United Launch Alliance (ULA) and Bigelow Aerospace have updated their future plans via an agreement to launch a B330 module on a Vulcan rocket to an eventual home in Low Lunar Orbit. Set with a target date of 2022, the “Lunar Depot” could become a precursor to a Deep Space Gateway that NASA is interested in assembling later in the decade.
Bigelow To The Orbit of the Moon:
Robert Bigelow, the founder of Bigelow Aerospace, has held a long-time interest in the Moon, including the lunar surface.
A recent overview at the ISSR&D conference saw the American businessman cite – in cartoon form – the threat of falling behind the Chinese as a driver of his ambitions, along with a warning the United States needs to remain focused on international competition.
With the US government now moving NASA toward a path that could even result in a return to the lunar surface, Bigelow is well placed for providing module options that could be involved with such future missions.
With the company already associated with NASA under several agreements, actual space hardware from Bigelow is performing well on the International Space Station (ISS).

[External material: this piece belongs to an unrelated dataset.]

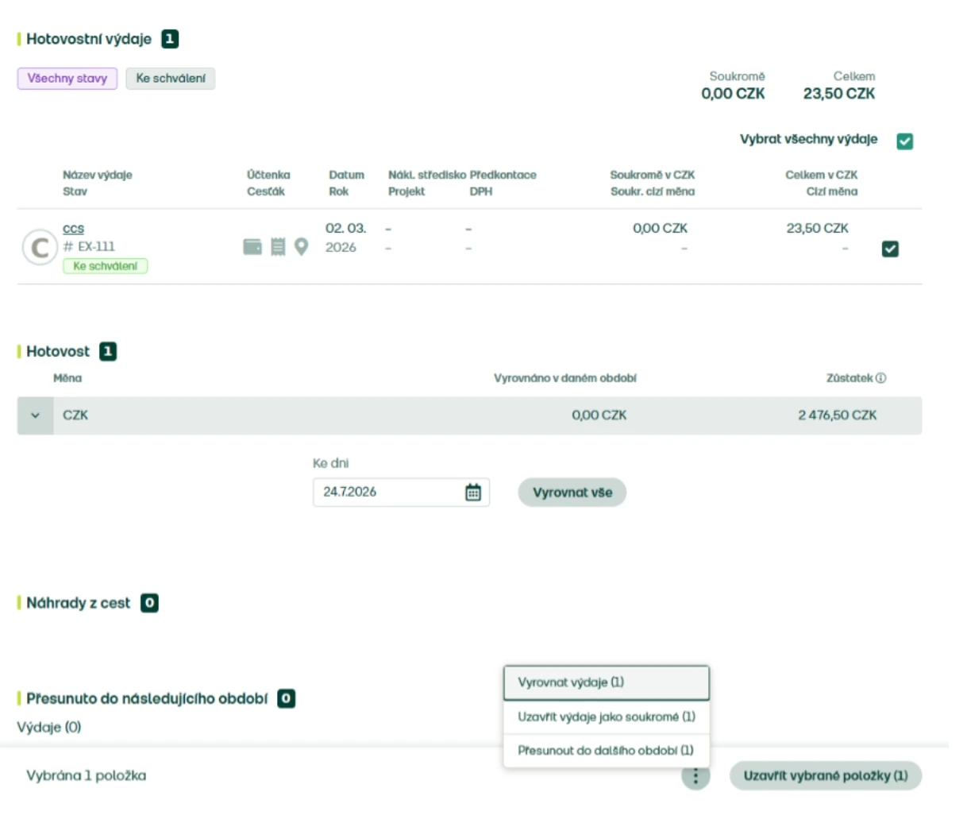Click the three-dot more actions button
This screenshot has height=823, width=967.
tap(695, 776)
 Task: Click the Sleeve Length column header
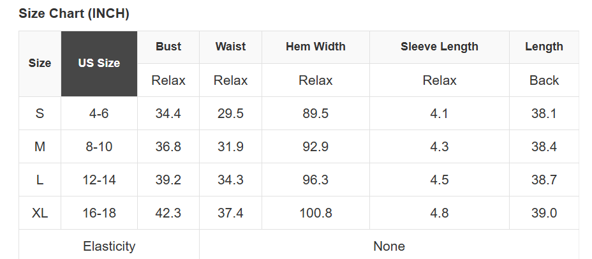pyautogui.click(x=439, y=47)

The Bigelow expandable module, BEAM, launched aboard SpaceX’s Falcon 9 rocket on the CRS-8 mission and has exceeded expectations to the point NASA is exploring an extended stay for the module to allow for further research on its long-term capabilities.
It was initially set to be a two-year experimental mission to validate expandable module technology in the human spaceflight arena.
Another part of an initial plan for Bigelow’s forward plan revolved around a historic announcement at the Space Symposium in Colorado Springs, Colorado in 2016.
Bigelow and Tory Bruno, President and CEO of ULA discussed general terms of an agreement that would see the veteran Atlas V rocket launch two expandable Bigelow spacecraft by 2020.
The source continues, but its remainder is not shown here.